O Tell Me The Truth About Love-W.H. Auden Some say love's a little boy, And some say it's a bird, Some say it makes the world go around, Some say that's absurd, And when I asked the man next-door, Who looked as if he knew, His wife got very cross indeed, And said it wouldn't do.
Does it look like a pair of pyjamas, Or the ham in a temperance hotel? Does its odour remind one of llamas, Or has it a comforting smell? Is it prickly to touch as a hedge is, Or soft as eiderdown fluff? Is it sharp or quite smooth at the edges? O tell me the truth about love.
Our history books refer to it In cryptic little notes, It's quite a common topic on The Transatlantic boats; I've found the subject mentioned in Accounts of suicides, And even seen it scribbled on The backs of railway guides.
Does it howl like a hungry Alsatian, Or boom like a military band? Could one give a first-rate imitation On a saw or a Steinway Grand? Is its singing at parties a riot? Does it only like Classical stuff? Will it stop when one wants to be quiet? O tell me the truth about love.
I looked inside the summer-house; It wasn't over there; I tried the Thames at Maidenhead, And Brighton's bracing air. I don't know what the blackbird sang, Or what the tulip said; But it wasn't in the chicken-run, Or underneath the bed.

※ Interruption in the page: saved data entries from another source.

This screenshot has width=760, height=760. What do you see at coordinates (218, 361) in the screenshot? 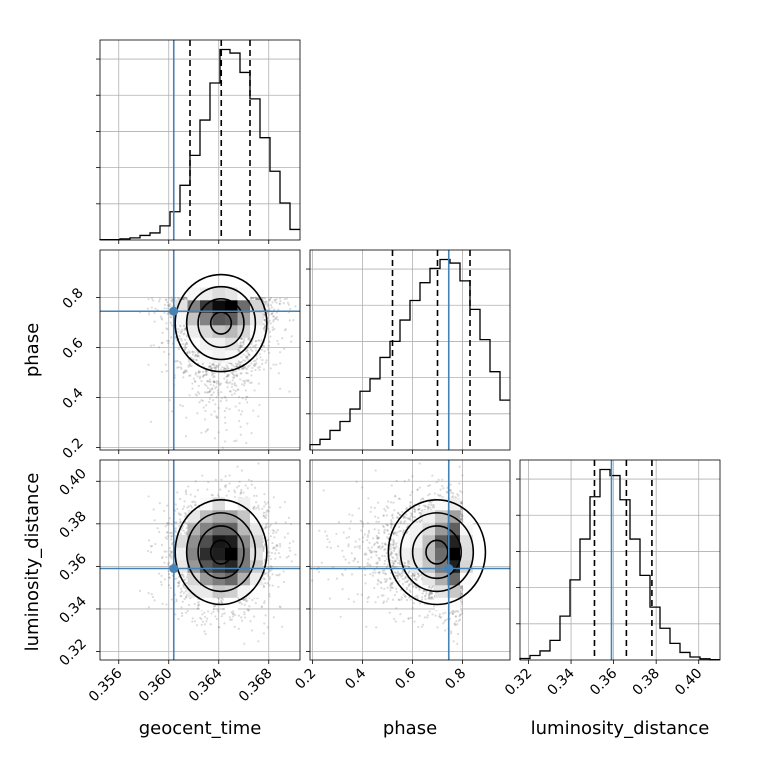
I see `plot-area` at bounding box center [218, 361].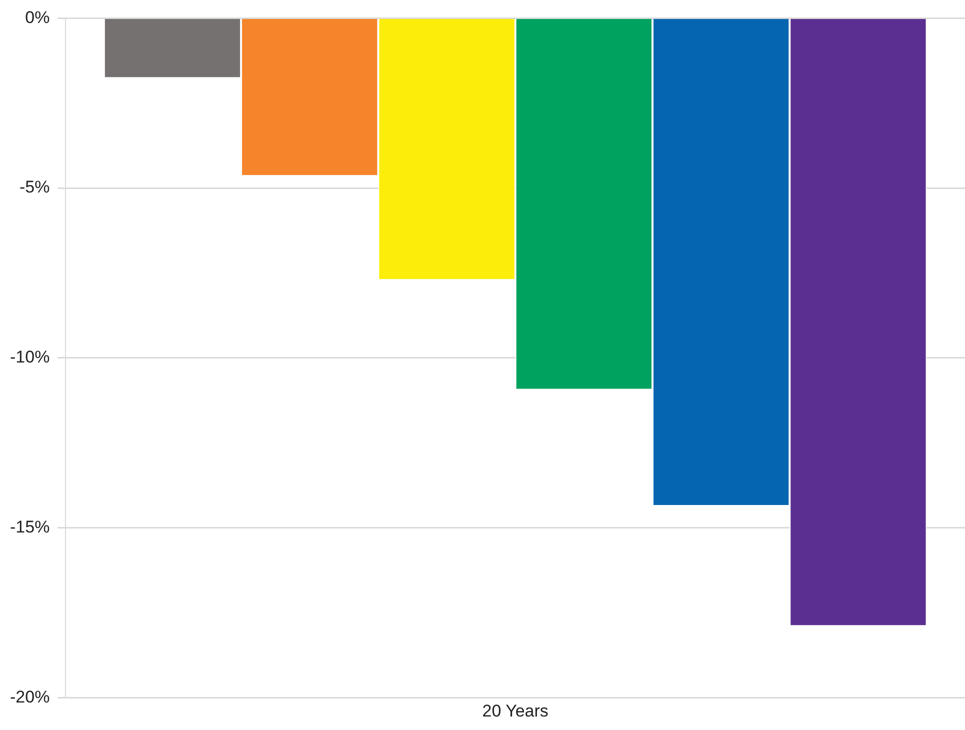 The height and width of the screenshot is (730, 965). What do you see at coordinates (34, 188) in the screenshot?
I see `y-tick-label: -5%` at bounding box center [34, 188].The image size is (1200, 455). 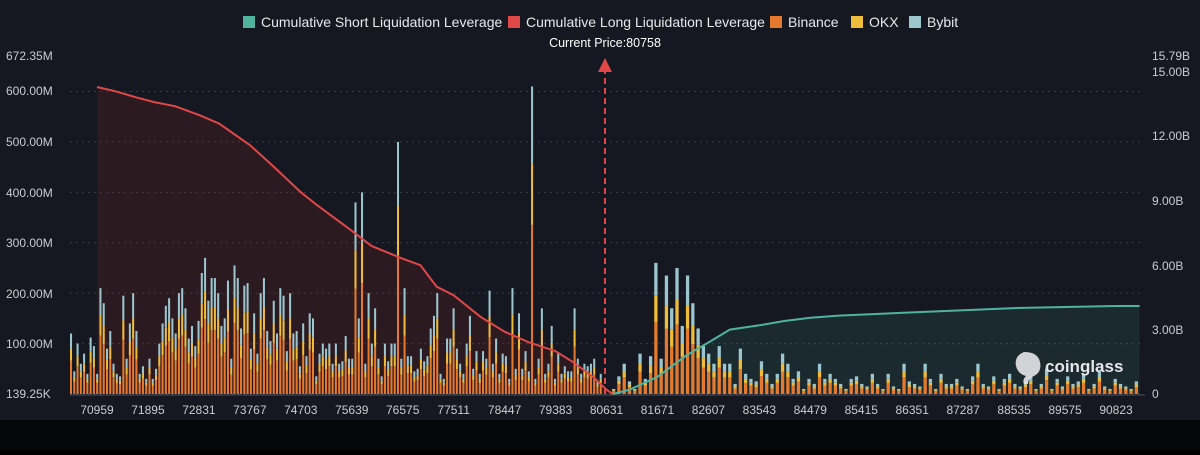 I want to click on short-liquidation-line, so click(x=876, y=350). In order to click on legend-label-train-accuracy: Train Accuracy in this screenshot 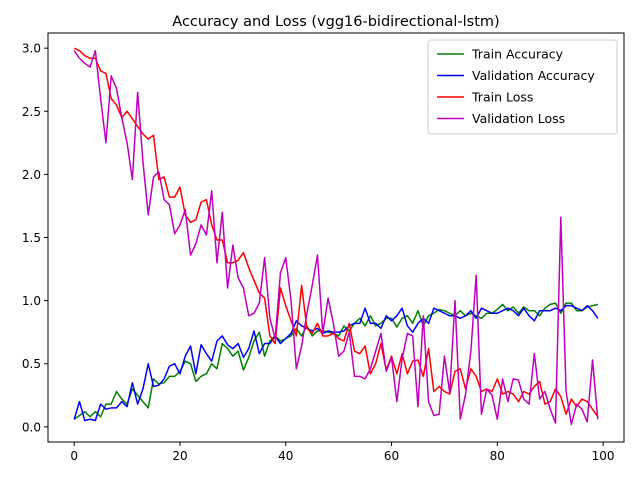, I will do `click(518, 54)`. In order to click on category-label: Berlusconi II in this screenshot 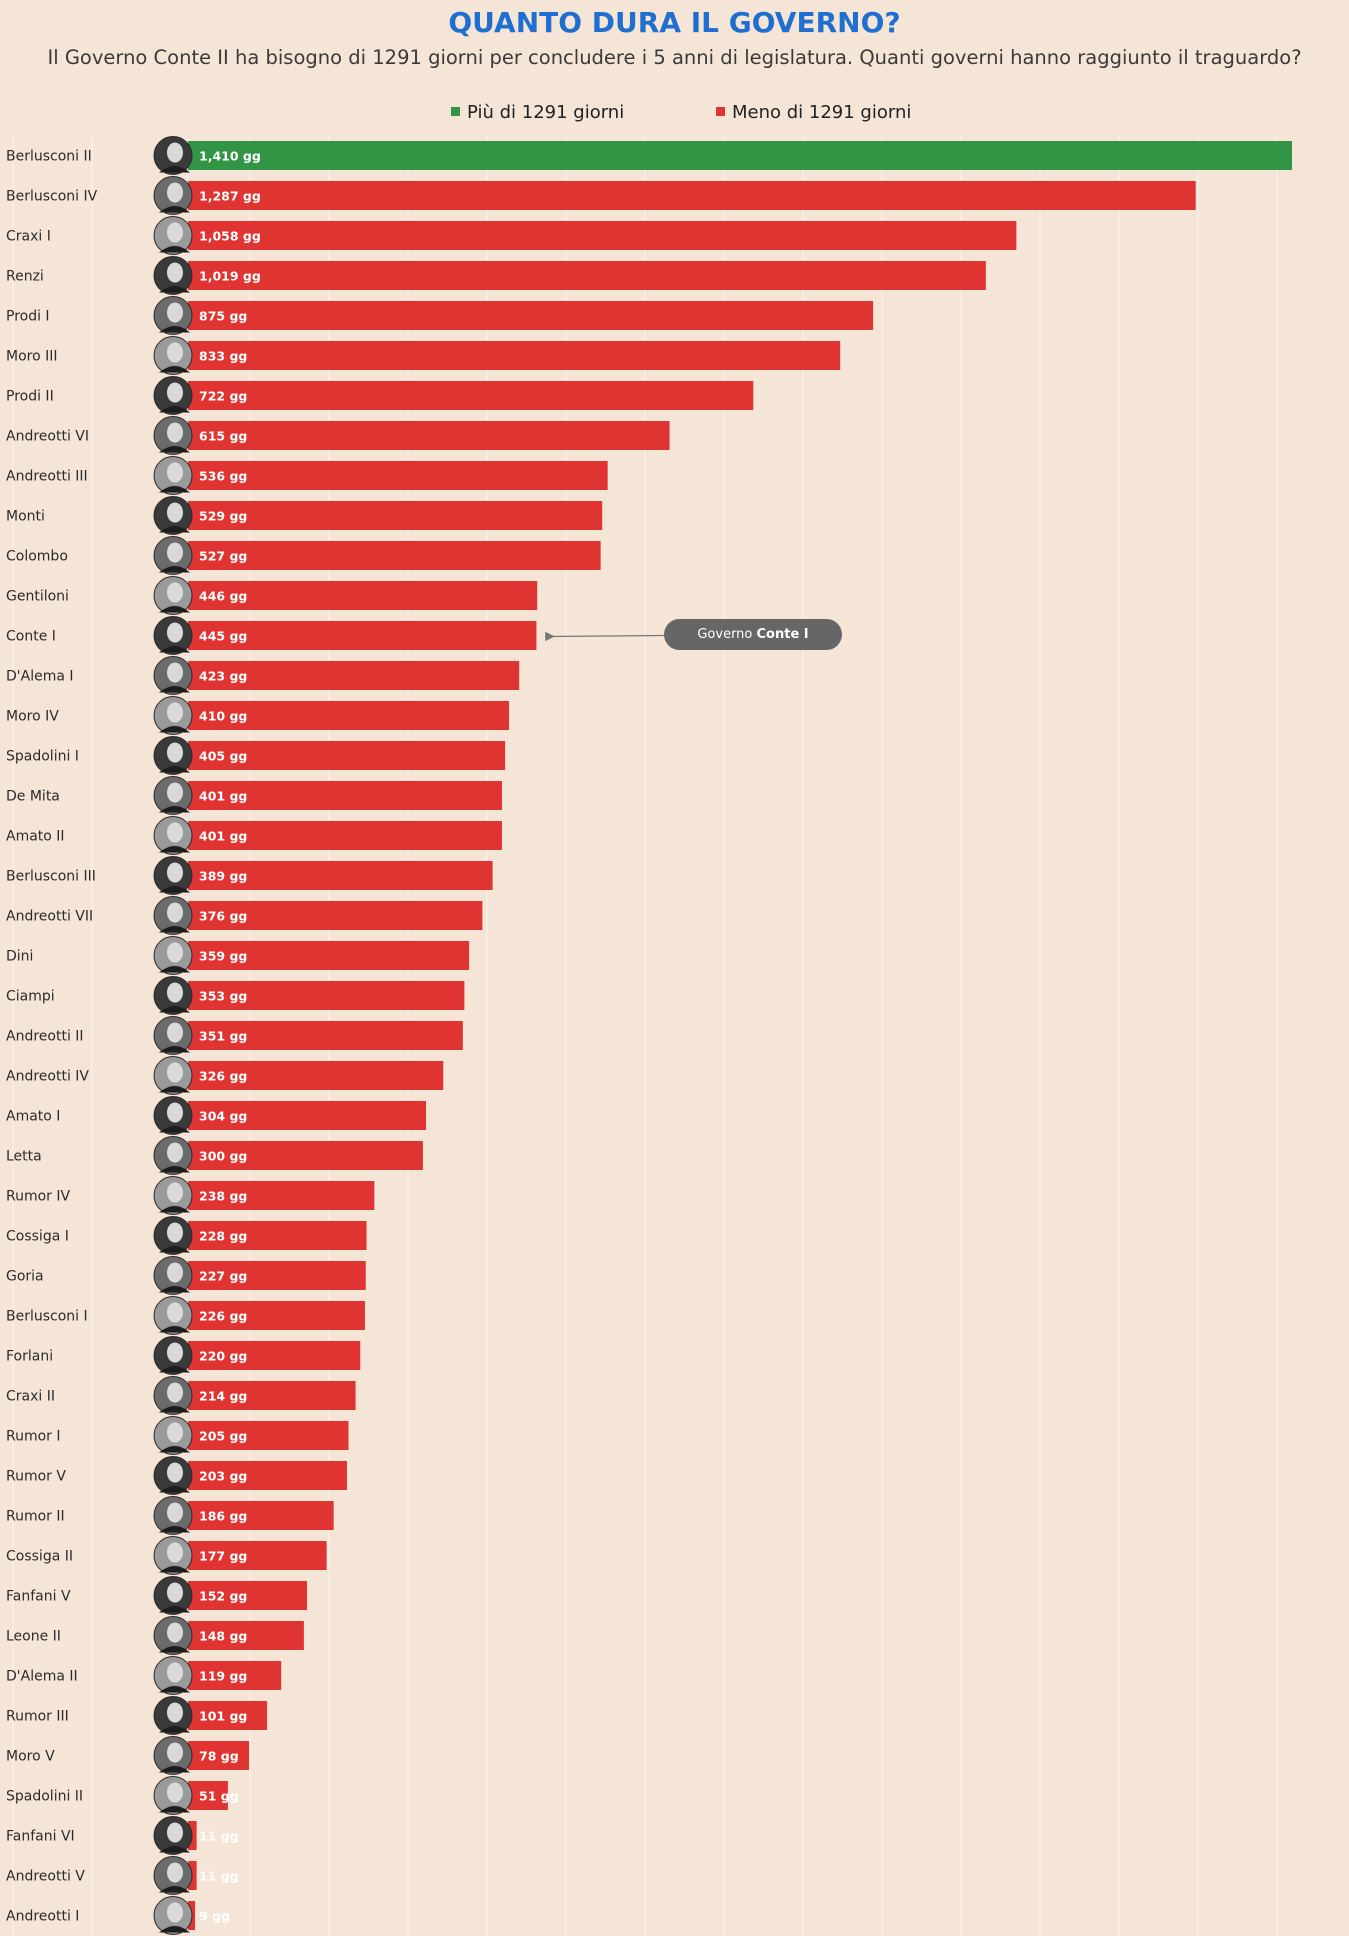, I will do `click(49, 157)`.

Can it pull extraordinary faces? Is it usually sick on a swing? Does it spend all its time at the races, or fiddling with pieces of string? Has it views of its own about money? Does it think Patriotism enough? Are its stories vulgar but funny? O tell me the truth about love.
When it comes, will it come without warning Just as I'm picking my nose? Will it knock on my door in the morning, Or tread in the bus on my toes? Will it come like a change in the weather? Will its greeting be courteous or rough? Will it alter my life altogether? O tell me the truth about love.